> **Work order**: Within the entries below, find every line that has the string "Image", then copy it.

> **Records from a collection**:
============================================================
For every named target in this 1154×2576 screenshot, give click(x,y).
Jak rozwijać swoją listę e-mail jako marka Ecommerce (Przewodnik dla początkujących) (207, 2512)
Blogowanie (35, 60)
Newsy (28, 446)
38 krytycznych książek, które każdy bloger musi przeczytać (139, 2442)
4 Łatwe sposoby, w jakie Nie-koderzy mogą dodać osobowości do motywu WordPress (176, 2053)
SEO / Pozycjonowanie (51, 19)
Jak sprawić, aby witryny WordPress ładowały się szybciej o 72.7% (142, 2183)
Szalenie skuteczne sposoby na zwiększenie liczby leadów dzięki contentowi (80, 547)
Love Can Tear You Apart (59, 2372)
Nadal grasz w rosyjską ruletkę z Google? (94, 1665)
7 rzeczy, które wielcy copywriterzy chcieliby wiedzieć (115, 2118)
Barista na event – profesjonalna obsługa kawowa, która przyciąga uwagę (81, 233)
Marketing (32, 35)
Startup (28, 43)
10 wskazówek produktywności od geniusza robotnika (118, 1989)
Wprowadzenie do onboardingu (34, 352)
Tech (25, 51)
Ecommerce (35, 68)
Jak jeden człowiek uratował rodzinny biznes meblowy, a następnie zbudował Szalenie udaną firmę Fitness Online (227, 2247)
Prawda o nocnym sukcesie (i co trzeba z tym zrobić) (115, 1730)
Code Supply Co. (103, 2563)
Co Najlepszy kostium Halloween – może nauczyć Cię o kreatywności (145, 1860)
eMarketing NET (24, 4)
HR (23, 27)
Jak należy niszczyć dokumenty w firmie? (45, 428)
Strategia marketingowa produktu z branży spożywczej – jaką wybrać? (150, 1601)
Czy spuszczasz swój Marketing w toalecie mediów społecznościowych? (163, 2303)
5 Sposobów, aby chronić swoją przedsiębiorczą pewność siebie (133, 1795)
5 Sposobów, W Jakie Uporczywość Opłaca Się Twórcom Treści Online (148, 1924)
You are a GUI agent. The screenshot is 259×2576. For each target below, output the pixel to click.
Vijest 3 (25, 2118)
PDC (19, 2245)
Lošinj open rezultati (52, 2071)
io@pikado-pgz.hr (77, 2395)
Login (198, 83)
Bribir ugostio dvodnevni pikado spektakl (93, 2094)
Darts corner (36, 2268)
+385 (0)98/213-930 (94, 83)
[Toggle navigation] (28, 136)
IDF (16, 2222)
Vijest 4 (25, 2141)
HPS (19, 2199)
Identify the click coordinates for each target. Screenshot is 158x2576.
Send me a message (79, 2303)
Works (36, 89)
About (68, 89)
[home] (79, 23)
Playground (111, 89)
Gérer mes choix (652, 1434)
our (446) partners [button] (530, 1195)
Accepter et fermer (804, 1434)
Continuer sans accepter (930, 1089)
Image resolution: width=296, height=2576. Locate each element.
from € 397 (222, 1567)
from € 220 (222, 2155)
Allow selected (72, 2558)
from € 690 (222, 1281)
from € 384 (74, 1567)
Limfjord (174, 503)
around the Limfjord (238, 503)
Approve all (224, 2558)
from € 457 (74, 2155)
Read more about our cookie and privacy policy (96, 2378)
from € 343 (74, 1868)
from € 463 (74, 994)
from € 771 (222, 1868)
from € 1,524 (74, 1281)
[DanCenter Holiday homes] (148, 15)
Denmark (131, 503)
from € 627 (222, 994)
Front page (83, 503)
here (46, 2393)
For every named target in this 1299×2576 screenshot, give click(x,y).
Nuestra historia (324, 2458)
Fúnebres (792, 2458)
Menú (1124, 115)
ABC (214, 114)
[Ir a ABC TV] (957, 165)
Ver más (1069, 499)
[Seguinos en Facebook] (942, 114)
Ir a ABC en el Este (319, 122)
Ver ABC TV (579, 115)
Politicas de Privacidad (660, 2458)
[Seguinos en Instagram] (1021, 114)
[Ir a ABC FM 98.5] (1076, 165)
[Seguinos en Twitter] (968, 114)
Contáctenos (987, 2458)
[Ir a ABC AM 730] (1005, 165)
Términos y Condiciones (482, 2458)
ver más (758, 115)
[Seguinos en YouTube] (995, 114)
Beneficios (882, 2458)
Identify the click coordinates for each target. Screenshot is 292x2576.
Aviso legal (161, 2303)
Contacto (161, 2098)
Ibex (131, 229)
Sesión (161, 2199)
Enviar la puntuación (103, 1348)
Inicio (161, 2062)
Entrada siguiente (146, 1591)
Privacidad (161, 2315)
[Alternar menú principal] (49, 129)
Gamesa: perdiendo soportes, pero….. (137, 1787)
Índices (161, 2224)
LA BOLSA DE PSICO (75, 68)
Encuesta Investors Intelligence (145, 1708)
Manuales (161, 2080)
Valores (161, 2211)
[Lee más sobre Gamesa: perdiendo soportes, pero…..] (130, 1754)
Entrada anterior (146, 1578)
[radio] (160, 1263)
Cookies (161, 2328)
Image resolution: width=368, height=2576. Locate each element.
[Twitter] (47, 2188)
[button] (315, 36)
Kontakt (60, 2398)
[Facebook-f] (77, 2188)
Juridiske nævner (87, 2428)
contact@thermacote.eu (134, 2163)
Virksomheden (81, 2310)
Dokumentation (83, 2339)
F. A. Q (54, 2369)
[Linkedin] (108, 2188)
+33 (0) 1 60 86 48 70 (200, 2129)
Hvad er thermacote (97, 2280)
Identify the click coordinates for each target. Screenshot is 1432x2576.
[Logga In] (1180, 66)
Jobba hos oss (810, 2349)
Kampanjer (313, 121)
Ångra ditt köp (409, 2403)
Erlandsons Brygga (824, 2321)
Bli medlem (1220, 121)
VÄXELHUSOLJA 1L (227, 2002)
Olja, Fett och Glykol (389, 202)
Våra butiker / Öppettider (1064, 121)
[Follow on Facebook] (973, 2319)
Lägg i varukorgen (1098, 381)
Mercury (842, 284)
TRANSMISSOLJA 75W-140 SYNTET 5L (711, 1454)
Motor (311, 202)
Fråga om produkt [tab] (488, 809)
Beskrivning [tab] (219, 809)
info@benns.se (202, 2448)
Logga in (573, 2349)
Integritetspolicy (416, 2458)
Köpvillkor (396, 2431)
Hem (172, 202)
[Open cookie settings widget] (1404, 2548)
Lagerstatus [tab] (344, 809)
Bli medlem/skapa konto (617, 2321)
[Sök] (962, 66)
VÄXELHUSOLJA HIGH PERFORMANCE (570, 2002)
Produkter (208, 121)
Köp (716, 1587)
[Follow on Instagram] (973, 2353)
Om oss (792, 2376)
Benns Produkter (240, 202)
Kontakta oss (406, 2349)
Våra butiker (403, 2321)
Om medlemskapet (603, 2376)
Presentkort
============================================================
> **Task result**:
Image resolution: width=296, height=2576. Locate each element.
Image resolution: width=368, height=2576. Locate each element.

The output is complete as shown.